I adored the final cover so much, it was very hard to keep it under my hat. I’d shared the development steps with my family and with one other YA sci-fi author along the way so they were all in on it. YA Books Central hosted the cover reveal and a giveaway on September 2, seven weeks pre-release. At that point, I also set up the cover on Goodreads and Amazon, with the Kindle edition available for pre-order.
What surprised you most about the process?
I’ve never worked with a professional artist on an iterative process where the final product is approached by small logical steps. Every file I received from Joe was like a birthday present, and his enthusiasm for the project was truly gratifying. The attention to so many little details made me really happy, as did the guinea pig on the cover. And Masuna’s eyes. And the evil weedbot! And…

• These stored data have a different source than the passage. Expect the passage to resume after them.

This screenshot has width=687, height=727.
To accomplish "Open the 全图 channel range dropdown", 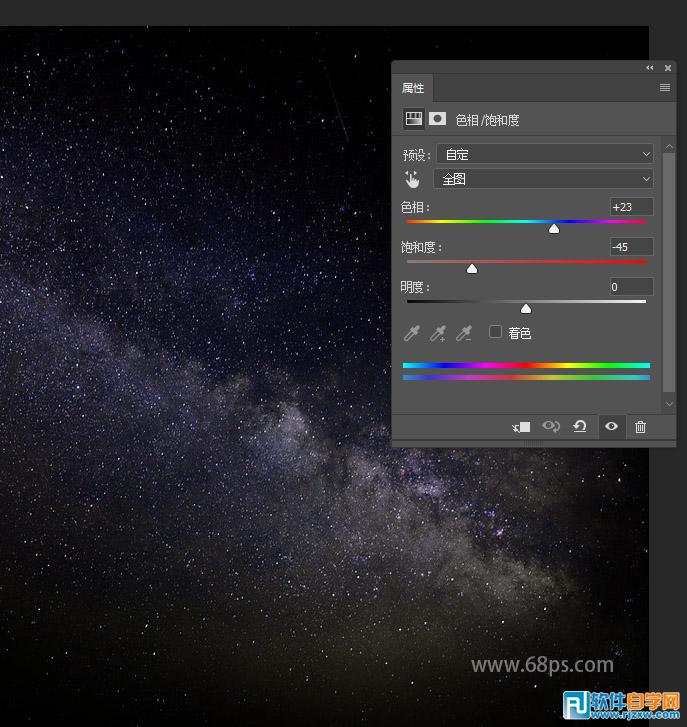I will (543, 180).
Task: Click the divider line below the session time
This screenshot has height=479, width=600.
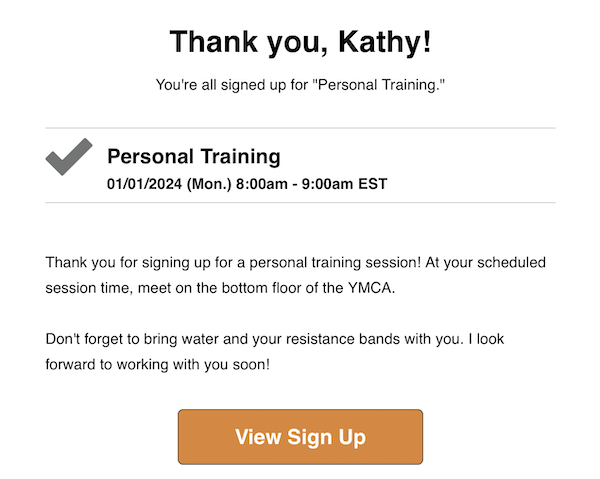Action: [300, 202]
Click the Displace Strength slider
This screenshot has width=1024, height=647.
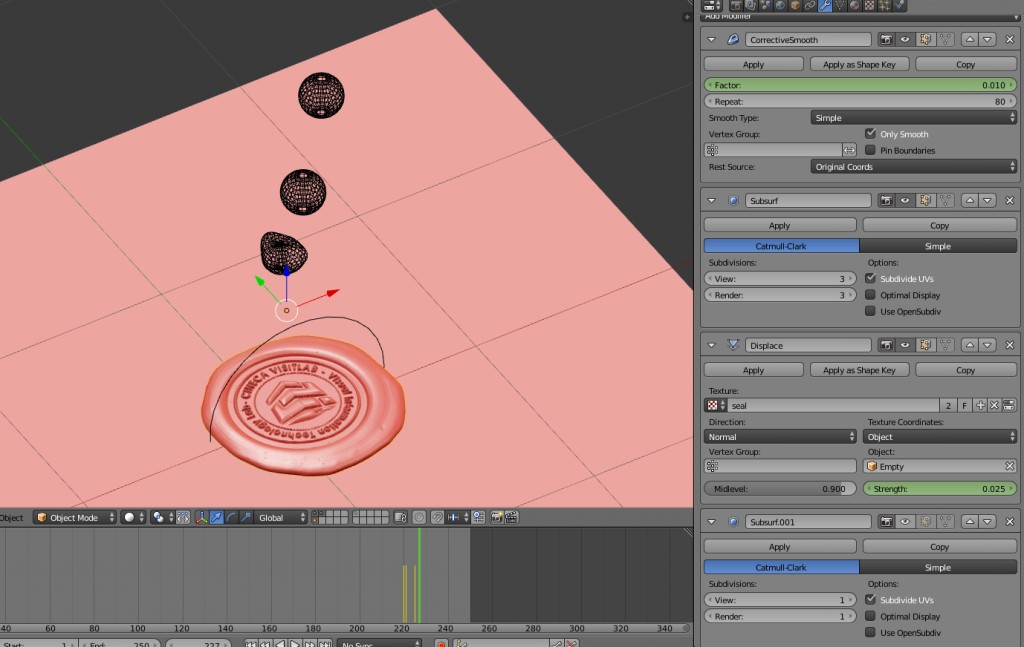939,489
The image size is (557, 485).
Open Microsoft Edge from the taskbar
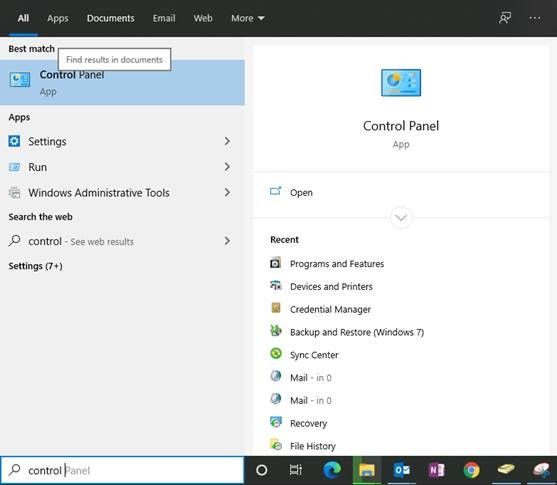[332, 470]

Any advice to other debut authors about how to handle cover art anxiety?
Sorry - this won’t help anxiety at all, but it’s true that covers are really important. My theory holds that people READ books because of recommendations, but people BUY books because of their covers.
From my authorial perspective, this indy-pub cover experience was entirely different from my traditional publishing cover experience. I’m sure the publisher’s production team goes through all of these steps, but generally behind a curtain, hidden from the author. When HarperCollins published Pretty Girl-13, my editor handed me a damp printout of my cover, fully and final-form rendered, and said, “Don’t you love it?” I did, in fact, think it was really cool, but that was the extent of my input. With The Captain’s Kid, the opportunity to be so deeply involved in cover design, except for the part involving actual skill, saved me any anxiety. At all phases, I knew my cover was in expert hands.
So, for a debut author setting out on a traditional pub experience, I recommend that you grab all your bravery and have a discussion with your editor ahead of time about how your cover will be developed and at what point you might put an oar in that water. For a debut author setting out on a self-pub experience, I advise you to think hard about how much time, effort, and money you want to invest in your cover. There’s a huge and visible difference between clip-art and original art, and a really nice, eye-catching original cover makes great postcards and other swag. You can also hope it makes your book hop off the table at signings and school visits.